A number of TDs and senators sitting on the Agriculture Committee quizzed Coillte’s chief executive Fergal Leamy and its managing director for forestry Gerard Murphy on the issue.

“Farmers feel that the contracts they signed up to are in some cases being breached or certainly are being stretched to negative impact on those farmers,” said Sinn Féin TD Martin Kenny, highlighting concerns over price and thinning decisions.

In some of these partnerships, the person has to get permission to go up their own land

“You decide when the timber is going to be sold,” added independent TD Michael Fitzmaurice. “The person has no say in it.” He added that under some contracts, Coillte could levy an unspecified “marketing fee” on timber sold, which company executives admitted was unclear.

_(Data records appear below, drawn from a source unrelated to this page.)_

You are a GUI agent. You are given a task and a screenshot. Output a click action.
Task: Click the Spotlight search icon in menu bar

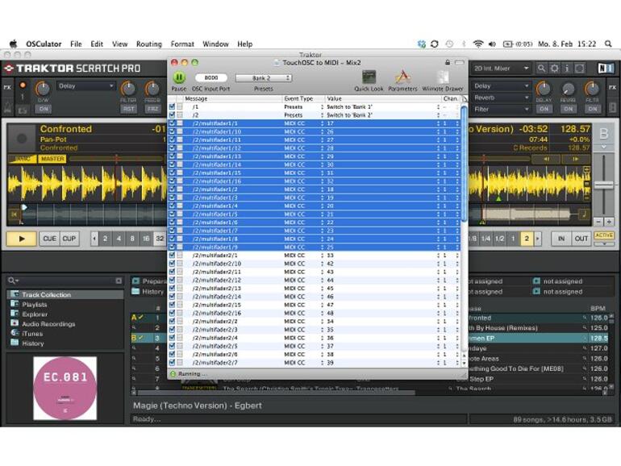(x=606, y=44)
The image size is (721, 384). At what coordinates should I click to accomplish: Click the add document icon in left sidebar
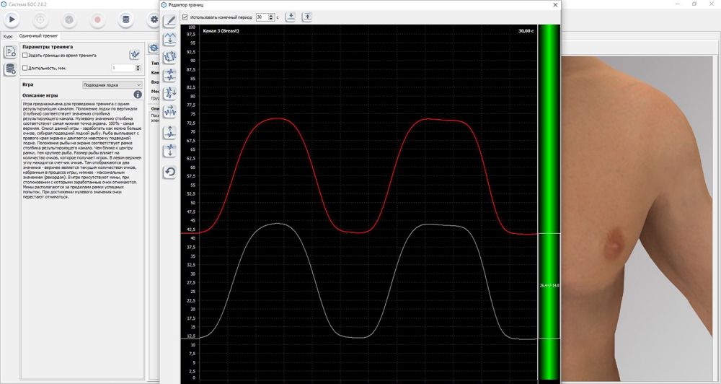tap(10, 52)
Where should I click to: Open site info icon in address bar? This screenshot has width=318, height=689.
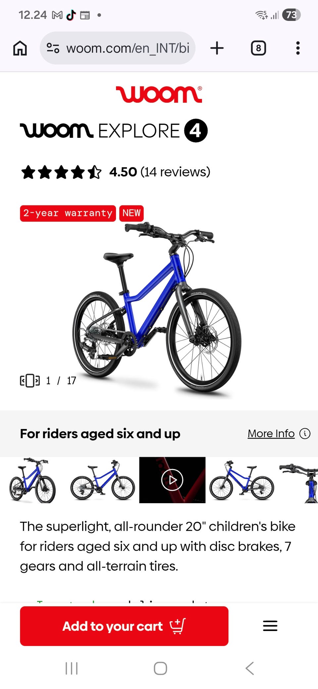(x=53, y=48)
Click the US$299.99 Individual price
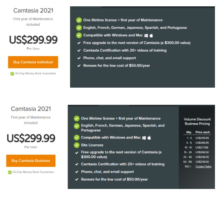The image size is (223, 197). [x=33, y=40]
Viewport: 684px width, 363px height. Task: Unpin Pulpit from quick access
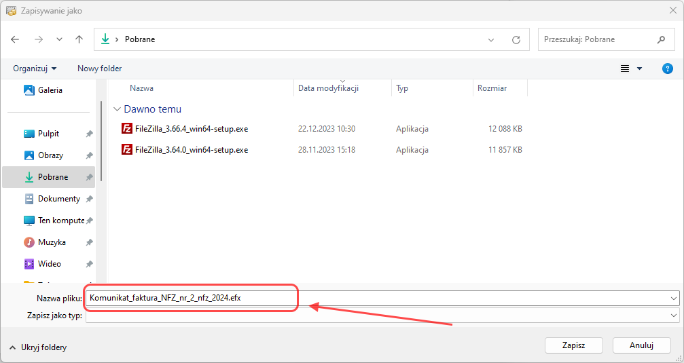point(89,134)
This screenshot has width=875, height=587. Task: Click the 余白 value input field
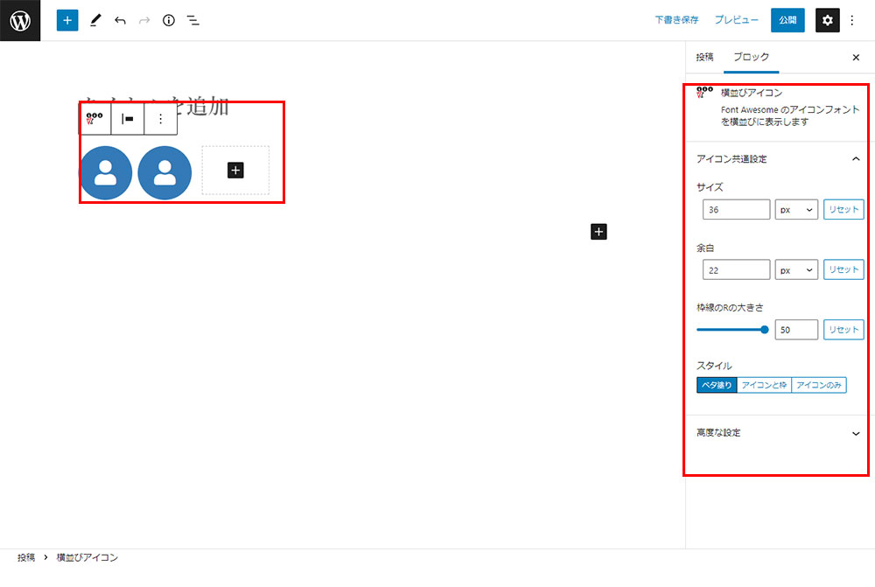click(x=736, y=270)
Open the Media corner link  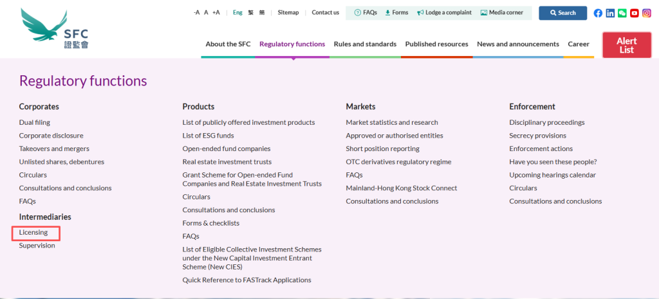click(501, 13)

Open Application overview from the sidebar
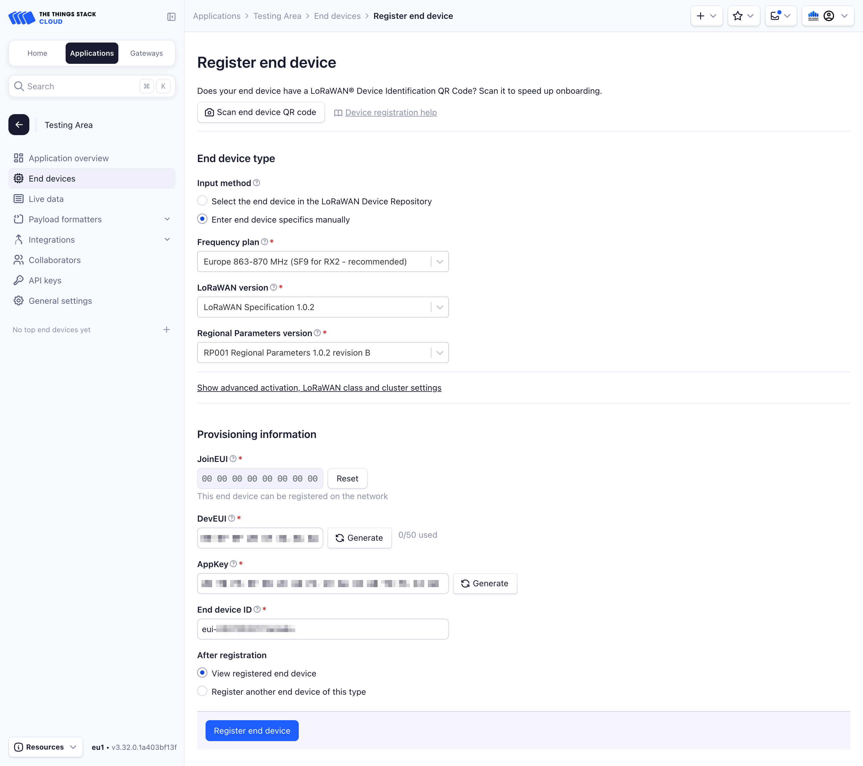pos(68,158)
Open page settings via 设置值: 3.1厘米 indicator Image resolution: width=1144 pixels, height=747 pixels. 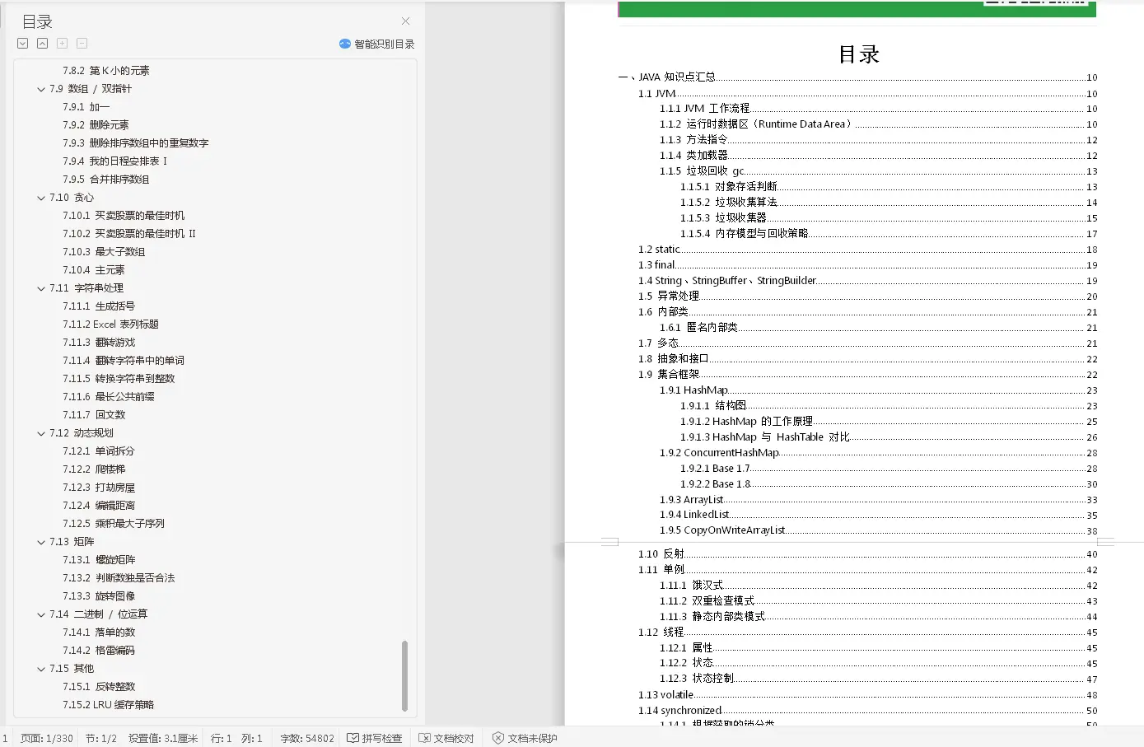pos(162,738)
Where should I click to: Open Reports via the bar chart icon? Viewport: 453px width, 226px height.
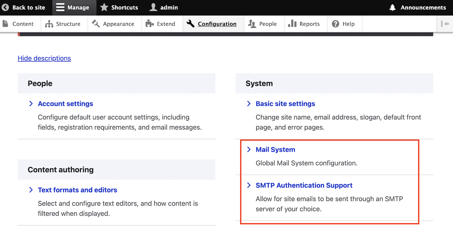295,23
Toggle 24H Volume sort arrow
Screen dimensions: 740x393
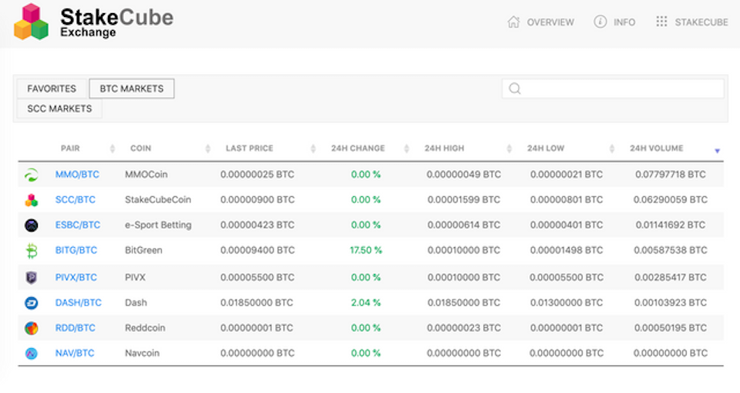pos(717,151)
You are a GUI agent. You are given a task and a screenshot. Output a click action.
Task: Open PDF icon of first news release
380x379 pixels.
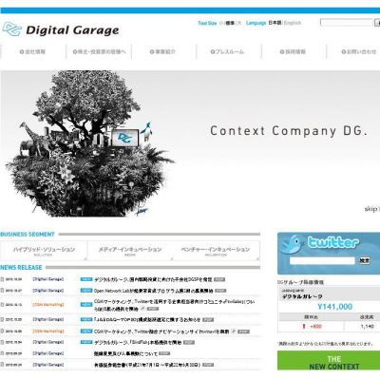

“In some of these partnerships, the person has to get permission to go up their own land – it’s written into one of them that I’ve read,” Fitzmaurice said.

Fine Gael TD and committee chair Pat Deering said he was aware of farmers owed payments from Coillte for more than two years.

30 different schemes

“There are a number issues up and down the country,” Leamy acknowledged. “We have put in place a dedicated team to deal with the existing farm partnerships.” Murphy explained 30 different partnership schemes had signed up 12,000ha owned by 700 farmers since 2003. “We’re doing a full review of those partnerships, to see in what better way can we identify the lessons and build on that into the future.”

Leamy said that contracts could be “tweaked” on an individual basis when farmers’ circumstances justified it.

Deering and Leamy agreed that Coillte would prepare a detailed response to the committee’s concerns over farm partnerships and appear again early in the New Year.